**WHAT THE EXERCISE ASKS:** Go through the records below and restate each one word for word.

* * *

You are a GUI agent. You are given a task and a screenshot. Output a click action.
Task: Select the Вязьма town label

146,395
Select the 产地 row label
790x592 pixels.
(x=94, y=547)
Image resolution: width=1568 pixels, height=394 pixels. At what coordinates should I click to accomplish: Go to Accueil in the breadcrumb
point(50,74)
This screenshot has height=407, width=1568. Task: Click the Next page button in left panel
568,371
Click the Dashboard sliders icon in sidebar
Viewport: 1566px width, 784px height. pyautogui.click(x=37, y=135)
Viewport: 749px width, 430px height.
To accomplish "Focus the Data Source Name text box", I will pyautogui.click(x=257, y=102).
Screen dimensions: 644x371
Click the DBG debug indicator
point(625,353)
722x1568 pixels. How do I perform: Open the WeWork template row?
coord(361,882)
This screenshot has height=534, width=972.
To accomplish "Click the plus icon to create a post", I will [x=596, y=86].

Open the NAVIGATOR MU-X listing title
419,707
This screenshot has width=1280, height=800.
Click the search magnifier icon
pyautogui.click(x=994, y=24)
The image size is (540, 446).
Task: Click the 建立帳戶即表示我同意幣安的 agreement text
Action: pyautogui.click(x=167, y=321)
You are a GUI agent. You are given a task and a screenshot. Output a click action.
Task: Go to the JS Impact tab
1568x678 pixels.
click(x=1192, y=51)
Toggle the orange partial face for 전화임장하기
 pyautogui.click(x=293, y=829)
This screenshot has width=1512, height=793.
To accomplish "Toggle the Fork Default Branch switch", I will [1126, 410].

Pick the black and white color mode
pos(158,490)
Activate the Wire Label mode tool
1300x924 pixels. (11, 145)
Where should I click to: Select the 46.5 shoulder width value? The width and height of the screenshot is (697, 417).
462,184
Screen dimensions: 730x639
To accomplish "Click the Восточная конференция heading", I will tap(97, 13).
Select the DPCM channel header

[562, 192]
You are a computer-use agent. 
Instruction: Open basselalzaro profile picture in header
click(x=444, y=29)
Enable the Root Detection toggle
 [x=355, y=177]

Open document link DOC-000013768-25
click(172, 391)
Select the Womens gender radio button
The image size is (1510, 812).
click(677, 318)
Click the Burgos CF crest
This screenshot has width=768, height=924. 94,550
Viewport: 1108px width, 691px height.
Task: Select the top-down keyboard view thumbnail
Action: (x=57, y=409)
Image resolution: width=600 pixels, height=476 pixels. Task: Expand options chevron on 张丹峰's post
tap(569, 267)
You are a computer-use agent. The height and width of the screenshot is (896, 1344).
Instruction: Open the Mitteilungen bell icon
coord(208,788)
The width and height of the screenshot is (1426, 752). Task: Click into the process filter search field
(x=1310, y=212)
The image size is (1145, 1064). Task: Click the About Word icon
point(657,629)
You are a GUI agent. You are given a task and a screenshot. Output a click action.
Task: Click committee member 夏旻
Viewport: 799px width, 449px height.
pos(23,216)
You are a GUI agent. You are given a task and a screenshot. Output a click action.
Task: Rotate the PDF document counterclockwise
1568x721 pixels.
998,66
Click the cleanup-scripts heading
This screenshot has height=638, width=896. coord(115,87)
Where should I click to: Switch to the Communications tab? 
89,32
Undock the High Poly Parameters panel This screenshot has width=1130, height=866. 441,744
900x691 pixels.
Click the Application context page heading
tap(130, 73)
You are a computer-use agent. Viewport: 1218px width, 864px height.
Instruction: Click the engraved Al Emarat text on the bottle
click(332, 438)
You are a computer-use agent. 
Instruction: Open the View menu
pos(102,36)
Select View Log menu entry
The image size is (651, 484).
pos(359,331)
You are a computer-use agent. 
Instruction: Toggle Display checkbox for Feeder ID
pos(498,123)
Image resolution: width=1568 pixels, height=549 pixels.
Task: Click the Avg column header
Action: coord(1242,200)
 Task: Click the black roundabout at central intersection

* * *

**WRITTEN RESPONSE:**
You are a GUI agent. You are given a task and a screenshot. Output a click action.
Task: Select the Вязьма town label

146,395
Select the 产地 row label
790x592 pixels.
(x=94, y=547)
Image resolution: width=1568 pixels, height=394 pixels. At what coordinates should I click to accomplish: Go to Accueil in the breadcrumb
point(50,74)
This screenshot has height=407, width=1568. Task: Click the Next page button in left panel
568,371
Click the Dashboard sliders icon in sidebar
Viewport: 1566px width, 784px height. pyautogui.click(x=37, y=135)
Viewport: 749px width, 430px height.
To accomplish "Focus the Data Source Name text box", I will pyautogui.click(x=257, y=102).
Screen dimensions: 644x371
Click the DBG debug indicator
point(625,353)
722x1568 pixels. How do I perform: Open the WeWork template row?
coord(361,882)
This screenshot has height=534, width=972.
To accomplish "Click the plus icon to create a post", I will [x=596, y=86].

Open the NAVIGATOR MU-X listing title
419,707
This screenshot has width=1280, height=800.
Click the search magnifier icon
pyautogui.click(x=994, y=24)
The image size is (540, 446).
Task: Click the 建立帳戶即表示我同意幣安的 agreement text
Action: pyautogui.click(x=167, y=321)
You are a GUI agent. You are given a task and a screenshot. Output a click action.
Task: Go to the JS Impact tab
1568x678 pixels.
click(x=1192, y=51)
Toggle the orange partial face for 전화임장하기
 pyautogui.click(x=293, y=829)
This screenshot has width=1512, height=793.
To accomplish "Toggle the Fork Default Branch switch", I will [1126, 410].

Pick the black and white color mode
pos(158,490)
Activate the Wire Label mode tool
1300x924 pixels. (11, 145)
Where should I click to: Select the 46.5 shoulder width value? The width and height of the screenshot is (697, 417).
462,184
Screen dimensions: 730x639
To accomplish "Click the Восточная конференция heading", I will tap(97, 13).
Select the DPCM channel header

[562, 192]
You are a computer-use agent. 
Instruction: Open basselalzaro profile picture in header
click(x=444, y=29)
Enable the Root Detection toggle
 [x=355, y=177]

Open document link DOC-000013768-25
click(172, 391)
Select the Womens gender radio button
The image size is (1510, 812).
click(677, 318)
Click the Burgos CF crest
This screenshot has width=768, height=924. 94,550
Viewport: 1108px width, 691px height.
Task: Select the top-down keyboard view thumbnail
Action: (x=57, y=409)
Image resolution: width=600 pixels, height=476 pixels. Task: Expand options chevron on 张丹峰's post
tap(569, 267)
You are a computer-use agent. The height and width of the screenshot is (896, 1344).
Instruction: Open the Mitteilungen bell icon
coord(208,788)
The width and height of the screenshot is (1426, 752). Task: Click into the process filter search field
(x=1310, y=212)
The image size is (1145, 1064). Task: Click the About Word icon
point(657,629)
You are a GUI agent. You are given a task and a screenshot. Output a click action.
Task: Click committee member 夏旻
Viewport: 799px width, 449px height.
pos(23,216)
You are a GUI agent. You are given a task and a screenshot. Output a click action.
Task: Rotate the PDF document counterclockwise
1568x721 pixels.
998,66
Click the cleanup-scripts heading
This screenshot has height=638, width=896. coord(115,87)
Where should I click to: Switch to the Communications tab? 
89,32
Undock the High Poly Parameters panel This screenshot has width=1130, height=866. 441,744
900x691 pixels.
Click the Application context page heading
tap(130, 73)
You are a computer-use agent. Viewport: 1218px width, 864px height.
Instruction: Click the engraved Al Emarat text on the bottle
click(332, 438)
You are a computer-use agent. 
Instruction: Open the View menu
pos(102,36)
Select View Log menu entry
The image size is (651, 484).
pos(359,331)
You are a computer-use agent. 
Instruction: Toggle Display checkbox for Feeder ID
pos(498,123)
Image resolution: width=1568 pixels, height=549 pixels.
Task: Click the Avg column header
Action: coord(1242,200)
 Task: Click the black roundabout at central intersection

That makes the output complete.